The 2010–11 Western Football League season (known as the 2010–11 Toolstation Western Football League for sponsorship reasons) was the 109th in the history of the Western Football League, a football competition in England. Teams were divided into two divisions; the Premier and the First.

The league champions for the first time in their history were Larkhall Athletic. The champions of Division One were newcomers Merthyr Town.

Premier Division
The Premier Division featured two new clubs in a league of 19, reduced from 20 the previous season after Bideford were promoted to the Southern League, and Calne Town and Melksham Town were relegated to the First Division:

Odd Down, runners-up in the First Division.
Wells City, champions of the First Division.
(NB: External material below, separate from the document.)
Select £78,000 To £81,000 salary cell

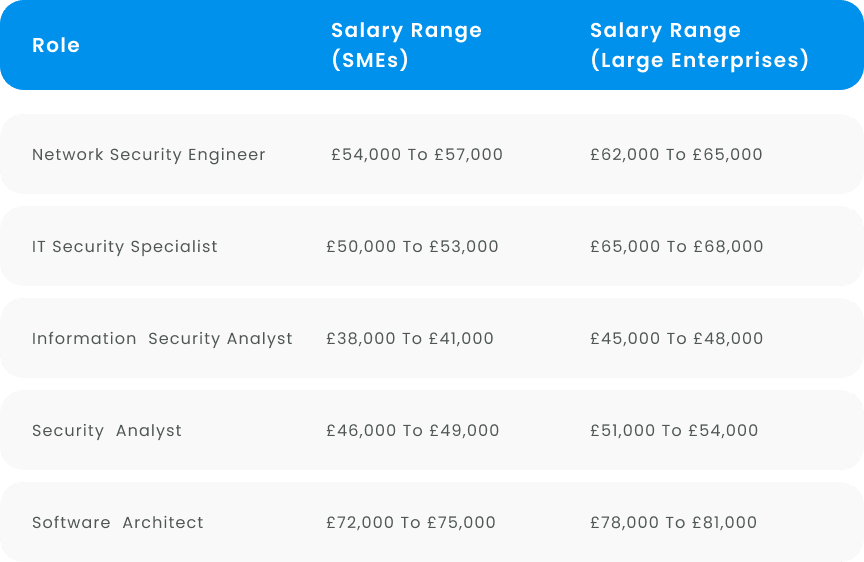(x=673, y=522)
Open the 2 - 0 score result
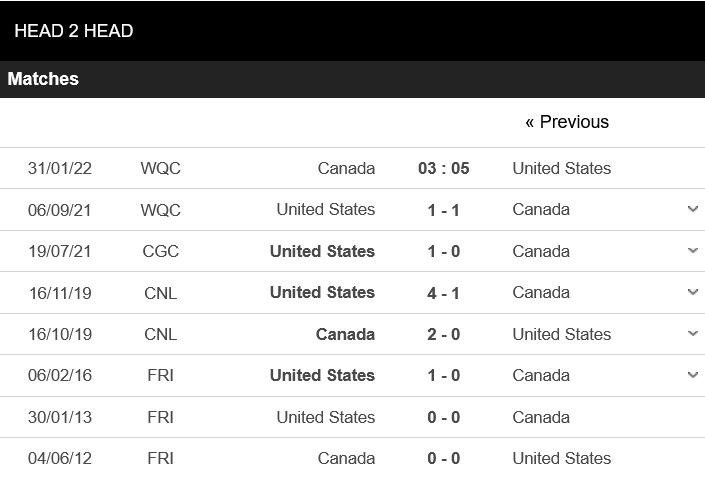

Premier League champions Larkhall Athletic and runners-up Bitton were both ineligible for promotion to the Southern League due to ground grading issues.

Final table

First Division
The First Division featured three new clubs, reduced to 19 teams from 20 the previous season, after Odd Down and Wells City were promoted to the Premier Division, Clevedon United resigned and Minehead Town were relegated. Both the latter two clubs joined the Somerset County Football League.

Calne Town, relegated from the Premier Division.
Melksham Town, relegated from the Premier Division.
Merthyr Town, newly formed after the liquidation of Merthyr Tydfil of the Southern Football League.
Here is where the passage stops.